E mesmo estes podem prolongar-se em memória, em lembrança, em narrativa.”
José Saramago
“A casa dos pequenos cubos” é uma premiada animação japonesa dirigida por Kunio Kato, em 2008. Ela trata, à primeira vista, de um lugar inundado, onde vive solitariamente um velho senhor. Porém, breve percebemos que o curta-metragem vai muito além da nossa primeira impressão. Trata-se de um mergulho na memória de uma vida aparentemente pouco expressiva que, no decorrer da trama, mostra seu significado profundo e encantador.
Sim, trata-se de uma vida comum, de pessoas comuns e de lugares comuns – porém ali se revela a magia que se esconde por trás da simplicidade. Na medida em que o velho senhor vai mergulhando nas suas próprias memórias, cada momento de sua vida adquire grandeza. Cada andar construído nessa casa imaginária e onírica, mergulhada nas águas do passado, traz um momento importante da vida à tona. A viuvez, o período em que cuidou de sua esposa doente, o casamento da filha, seu nascimento e a vida em família, vão se sucedendo de maneira retrospectiva, na medida em que o idoso mergulha em si mesmo – e em sua própria memória. O desencadeador de todo este processo é a perda do seu cachimbo, que cai nas águas e o leva paulatinamente de volta a si próprio. Assim ele chega até sua infância e seus primeiros encontros com a amada. A animação se debruça sobre a vida cotidiana, constituída de fatos e momentos de simplicidade e despretensão. A animação é de grande sensibilidade e bom gosto do ponto de vista estético e um convite à reflexão. Um aspecto à parte, é a trilha sonora, que acompanha os devaneios do viúvo.
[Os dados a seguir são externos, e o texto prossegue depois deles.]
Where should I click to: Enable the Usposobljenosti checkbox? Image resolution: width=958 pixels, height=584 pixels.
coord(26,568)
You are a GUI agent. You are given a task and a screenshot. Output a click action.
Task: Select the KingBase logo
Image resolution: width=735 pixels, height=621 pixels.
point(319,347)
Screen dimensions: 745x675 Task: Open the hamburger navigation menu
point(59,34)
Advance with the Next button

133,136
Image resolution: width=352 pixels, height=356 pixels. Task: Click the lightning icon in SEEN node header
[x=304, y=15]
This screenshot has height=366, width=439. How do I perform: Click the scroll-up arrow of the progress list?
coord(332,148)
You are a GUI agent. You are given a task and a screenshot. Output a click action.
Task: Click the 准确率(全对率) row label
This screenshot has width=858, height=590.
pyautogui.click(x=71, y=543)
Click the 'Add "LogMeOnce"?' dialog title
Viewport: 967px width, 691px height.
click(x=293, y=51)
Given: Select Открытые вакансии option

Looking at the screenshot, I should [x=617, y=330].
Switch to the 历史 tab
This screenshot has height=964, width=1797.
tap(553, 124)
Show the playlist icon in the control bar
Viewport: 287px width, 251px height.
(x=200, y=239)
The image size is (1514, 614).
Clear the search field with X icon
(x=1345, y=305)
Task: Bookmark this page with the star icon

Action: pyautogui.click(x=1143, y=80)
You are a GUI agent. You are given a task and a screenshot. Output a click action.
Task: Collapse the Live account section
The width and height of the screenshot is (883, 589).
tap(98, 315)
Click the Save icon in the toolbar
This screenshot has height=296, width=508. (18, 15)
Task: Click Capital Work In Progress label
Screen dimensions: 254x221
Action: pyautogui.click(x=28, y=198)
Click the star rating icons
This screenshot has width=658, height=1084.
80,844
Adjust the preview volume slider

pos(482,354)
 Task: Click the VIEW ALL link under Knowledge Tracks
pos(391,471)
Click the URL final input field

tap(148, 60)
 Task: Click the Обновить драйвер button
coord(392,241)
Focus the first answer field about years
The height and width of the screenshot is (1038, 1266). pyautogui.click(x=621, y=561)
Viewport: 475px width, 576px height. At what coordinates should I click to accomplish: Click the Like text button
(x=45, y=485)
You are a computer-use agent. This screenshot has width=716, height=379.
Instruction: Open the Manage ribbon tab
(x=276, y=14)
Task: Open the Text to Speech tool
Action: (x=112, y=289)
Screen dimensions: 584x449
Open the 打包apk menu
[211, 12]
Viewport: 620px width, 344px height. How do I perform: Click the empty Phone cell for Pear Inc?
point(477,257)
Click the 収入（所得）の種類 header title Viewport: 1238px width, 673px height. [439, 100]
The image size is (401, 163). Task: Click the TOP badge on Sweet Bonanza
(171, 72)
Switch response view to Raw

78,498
A memória é algo que se constrói ao longo da vida. Norberto Bobbio, em seu livro “O tempo da memória” relata uma experiência muito expressiva – ele acredita que a memória é a principal manifestação intelectual na velhice, afirmando que “… o mundo dos velhos, de todos os velhos, é, de modo mais ou menos intenso, o mundo da memória. Dizemos: afinal, somos aquilo que pensamos, amamos, realizamos. E eu acrescentaria: somos aquilo que lembramos”.
Ele percebe em si próprio a fluidez – e a avalanche de recordações que vem à mente quando um pequeno fio é puxado, e leva ao resgate de uma miríade de fatos, lembranças, vivências que constroem, tijolo por tijolo (outra metáfora usada na animação) aquilo chamamos vida.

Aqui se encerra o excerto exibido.